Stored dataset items
+-------+

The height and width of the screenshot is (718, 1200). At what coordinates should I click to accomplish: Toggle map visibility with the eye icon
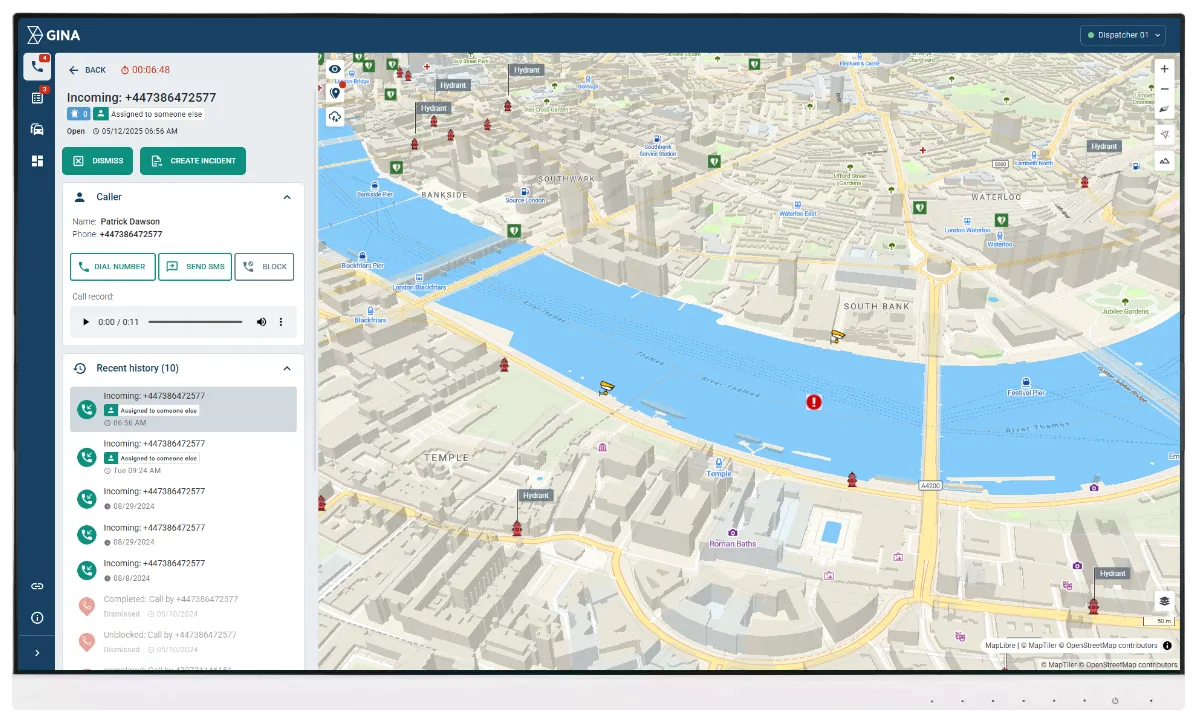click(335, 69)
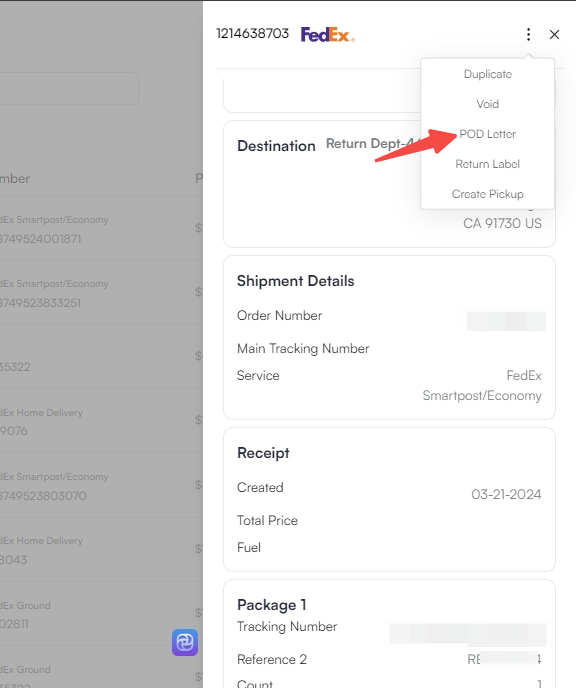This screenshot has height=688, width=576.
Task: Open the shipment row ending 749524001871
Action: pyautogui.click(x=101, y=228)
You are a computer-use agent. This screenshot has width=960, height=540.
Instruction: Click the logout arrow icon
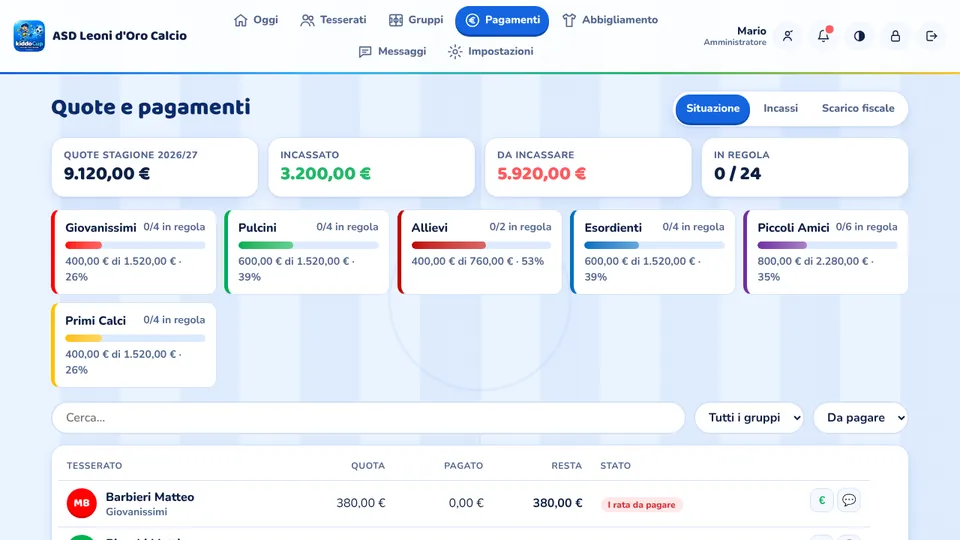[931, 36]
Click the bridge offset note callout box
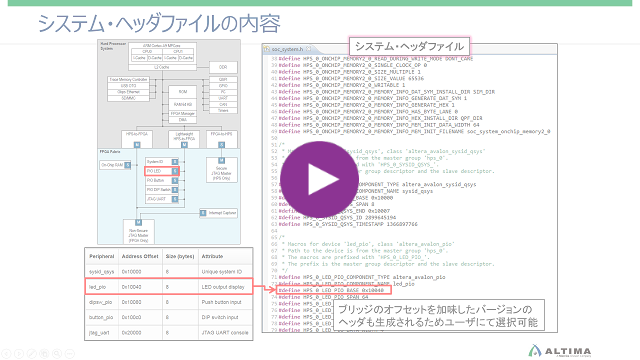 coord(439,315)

+-------+

§ Work task
The required output is every line from the one containing "Instruction: Click the logout arrow icon" through the last line of the records, inclusive, reproduced exactly and without pictures.

§ Written solution
Instruction: Click the logout arrow icon
[931, 36]
Click the bridge offset note callout box
 coord(439,315)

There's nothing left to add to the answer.